If you live in the North East, you’ve no doubt heard about the “bomb” cyclone that rode up the coast from January third through the fifth. You also may have heard about the storm undergoing “bombogenesis.” So what exactly was this storm?
The short answer is that it was a nor’easter. But the long answer is so much cooler.
The origin of the storm can be traced back to the polar jet stream, the river of fast-flowing air high above the icy tundras of the arctic circle. This jet normally keeps frigid arctic air contained to the north, but occasionally, a section of the jet will significantly weaken, allowing the arctic air mass to spill south. This process of the polar jet weakening and allowing frigid air masses to migrate south is often dubbed the “polar vortex” by media outlets and weather presenters. As the arctic air mass spills farther and farther south, it induces a sharp “U” shape in the mid-latitude jet stream (this jet is exactly the same as the polar jet, but it resides much farther south over the mid-latitudes of the Northern Hemisphere, and it is the driving force behind much of the weather in the U.S.). This “U” shape is called a trough, and it will be where the trigger for the nor’easter comes from. Off the east coast of Florida, the boundary between the warm, moist subtropical air southeast of the trough and the cold, dry air in the trough provides the potential energy needed to fuel a powerful storm. What sets the energy off is a small disturbance in the jet stream that rides up the trough, inducing an area of low pressure along the warm/cold boundary. The immense potential energy built up through the temperature difference can finally be put to work, as the area of low pressure begins to deepen. Normally, the low would rapidly intensify as it rode up the East Coast, wrapping moisture around the circulation to the western side, where it would fall as snow, accompanied by gusty winds.

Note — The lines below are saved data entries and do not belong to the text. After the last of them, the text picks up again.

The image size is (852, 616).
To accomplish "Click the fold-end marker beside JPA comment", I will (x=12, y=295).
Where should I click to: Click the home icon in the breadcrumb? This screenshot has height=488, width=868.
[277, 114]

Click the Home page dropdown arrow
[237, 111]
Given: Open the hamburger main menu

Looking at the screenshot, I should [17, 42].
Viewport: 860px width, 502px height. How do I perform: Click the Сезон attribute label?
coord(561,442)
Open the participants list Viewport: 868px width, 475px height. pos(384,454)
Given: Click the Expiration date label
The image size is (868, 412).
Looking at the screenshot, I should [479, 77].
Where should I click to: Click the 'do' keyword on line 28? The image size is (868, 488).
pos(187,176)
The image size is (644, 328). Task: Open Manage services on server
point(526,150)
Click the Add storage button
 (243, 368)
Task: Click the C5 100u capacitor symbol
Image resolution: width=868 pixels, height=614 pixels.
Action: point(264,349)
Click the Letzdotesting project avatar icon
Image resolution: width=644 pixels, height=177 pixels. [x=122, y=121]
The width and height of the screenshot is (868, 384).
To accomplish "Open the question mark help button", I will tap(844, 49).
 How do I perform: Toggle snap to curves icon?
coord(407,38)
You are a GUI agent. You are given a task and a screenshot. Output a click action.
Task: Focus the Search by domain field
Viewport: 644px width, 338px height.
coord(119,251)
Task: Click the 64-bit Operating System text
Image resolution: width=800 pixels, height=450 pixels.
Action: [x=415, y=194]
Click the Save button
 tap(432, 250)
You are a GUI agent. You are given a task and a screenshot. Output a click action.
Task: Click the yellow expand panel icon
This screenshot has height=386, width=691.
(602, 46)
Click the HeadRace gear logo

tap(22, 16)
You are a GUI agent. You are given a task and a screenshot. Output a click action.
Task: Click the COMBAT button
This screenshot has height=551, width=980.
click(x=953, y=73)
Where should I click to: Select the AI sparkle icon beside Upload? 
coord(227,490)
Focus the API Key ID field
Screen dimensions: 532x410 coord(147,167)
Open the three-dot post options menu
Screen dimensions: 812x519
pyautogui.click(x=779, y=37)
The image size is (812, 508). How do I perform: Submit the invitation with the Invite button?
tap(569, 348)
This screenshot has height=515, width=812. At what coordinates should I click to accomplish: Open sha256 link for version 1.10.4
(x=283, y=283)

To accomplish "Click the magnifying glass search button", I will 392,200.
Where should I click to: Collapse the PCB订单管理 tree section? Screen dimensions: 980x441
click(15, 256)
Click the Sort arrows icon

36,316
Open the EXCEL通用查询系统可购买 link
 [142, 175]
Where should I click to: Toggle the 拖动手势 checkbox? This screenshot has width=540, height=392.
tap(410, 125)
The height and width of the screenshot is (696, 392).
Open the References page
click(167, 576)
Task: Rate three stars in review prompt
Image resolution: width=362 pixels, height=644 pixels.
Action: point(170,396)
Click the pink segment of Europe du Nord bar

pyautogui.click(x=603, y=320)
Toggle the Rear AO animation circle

But the nor’easter 5 that began on January third had a little extra “kick” than a typical storm.
As the fledgling storm moving up the coast, it encountered not one, but two separate upper air disturbances (waves of energy in the upper atmosphere). They positively interacted with the low, allowing it to undergo that buzzword you probably heard, “bombogenesis.” Bombogenesis is when an area of low pressure drops 24 millibars (a unit of air pressure) in 24 hours. It is relatively rare, usually only happening one or two times a year, and is the upper echelon of non-tropical storms. What makes the recent storm special is that it dropped 59 millibars in 24 hours, more than double the “bombogenesis” criteria. This incredible drop in pressure makes it one of the most rapidly intensifying non-tropical storms on record.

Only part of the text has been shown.